Summary and Analysis of the President's FY 2009 Budget Request for Federal Research and Education Pr

Summary and Analysis of the President's FY 2009 Budget Request for Federal Research and Education Programs

print-no-cover.pngAuthor Lewis-Burke Associates
Title Summary and Analysis of the President's FY 2009 Budget Request for Federal Research and Education Programs
Publisher Council on Social Work Education, Washington, DC
Copyright February 5, 2008
Download Report (PDF, 208KB)


Today President Bush sent his final budget proposal to the Congress. The President’s proposed $3.1 trillion federal budget request has few departures from the major themes and initiatives of his previous budget proposals. The President calls on Congress to address immediate economic challenges with a stimulus package; to provide increased funding for the Department of Defense and the troops serving in Iraq and Afghanistan; to hold overall domestic discretionary spending levels below the rate of inflation; to address the long-term challenge of increasing growth of entitlement programs; and to enact various budgeting reforms to meet the Administration’s goal of eliminating the budget deficit by 2012.

The President’s “déjà vu” budget proposal and the Democratically-controlled Congressional audience receiving the budget portend another difficult year on the budget and appropriations front. Add to this the high stakes race for the White House and a historic level of retirements from Congress, and it could be an entirely new “team” that completes the FY 2009 appropriations process after the November elections.

Given the showdown between Congress and the White House over the final FY 2008 omnibus appropriations bill, the President’s proposed budget needs careful scrutiny to assess the outlook for some of the President’s major initiatives of interest to the research and education community.

The President once again proposes to double funding for federal research in the physical sciences over ten years through the American Competitiveness Initiative (ACI). The FY 2009 budget request would provide funding to “catch up” on the ACI for the Department of Energy’s (DOE) Office of Science, for the National Science Foundation (NSF), and for the National Institute of Standards and Technology (NIST). In FY 2009, the Administration budget proposes a total of $12.2 billion for the three agencies, which is $1.6 billion (15 percent) above the level enacted in FY 2008.

The budget proposal presents a challenge to the Congress to deliver on the proposed ACI investments. Given that the overall domestic budget is essentially a freeze, these increases are proposed at the expense of funding reductions across the federal government. The President proposes to eliminate or reduce funding for 151 federal programs to save $18.2 billion in the budget. These proposed savings on paper help make room for the President to propose new spending initiatives, such as the ACI, within a flat domestic budget. These savings are likely to be rejected by Congress again this year, leaving it no choice but to increase domestic spending (as it did last year) or come up short on funding to implement the ACI.
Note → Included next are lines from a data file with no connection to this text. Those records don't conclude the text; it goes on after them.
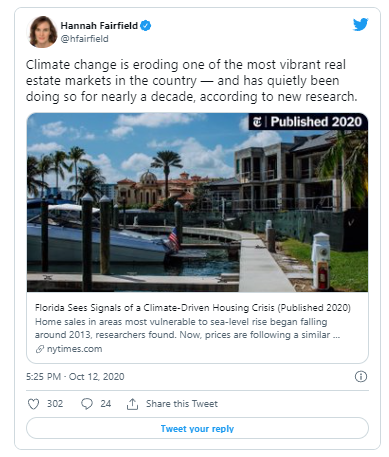The image size is (389, 457).
Task: Click the article description about home sales
Action: click(187, 328)
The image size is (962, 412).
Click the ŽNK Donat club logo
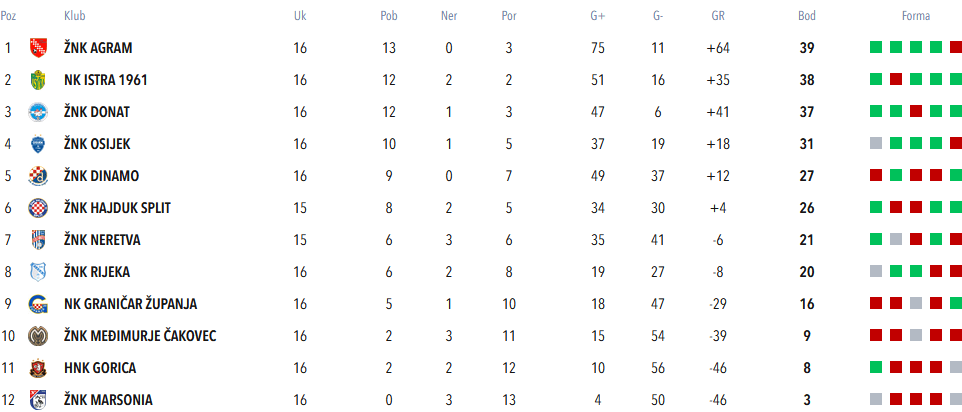click(x=38, y=112)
Following Defense Secretary Gates’ review of the Department of Defense science and technology programs, the FY 2009 budget proposes a promising increase of $65 million (4 percent) for DOD basic research.

Not all federal research programs, however, would do as well under the FY 2009 Administration request as would the ACI agencies. The budget for the National Institutes of Health (NIH) would remain flat yet again with a request of $29.2 billion for FY 2009. The NASA science program would be essentially flat as well, and research at the National Oceanic and Atmospheric Administration (NOAA) would decline by $20 million or 5 percent.

The President’s FY 2009 budget request and the strong bipartisan commitment of Congress to the ACI gives renewed hope to the research and university community that important investments in the scientific enterprise will be secured by the end of the budget and appropriations process for the next fiscal year. However, it is likely to be a protracted process to complete the FY 2009 appropriations bills and address this important issue.

Finally, on the education front, the President proposes a $2.6 billion annual increase in appropriations for Pell Grants to assist students in paying for college. The proposed investment, together with mandatory funding provided by the College Cost Reduction and Access Act passed last year, would support a maximum Pell Grant of $4,800 in 2009, and allow the maximum grant to rise to $5,400 by 2012 were the President’s proposal to be implemented.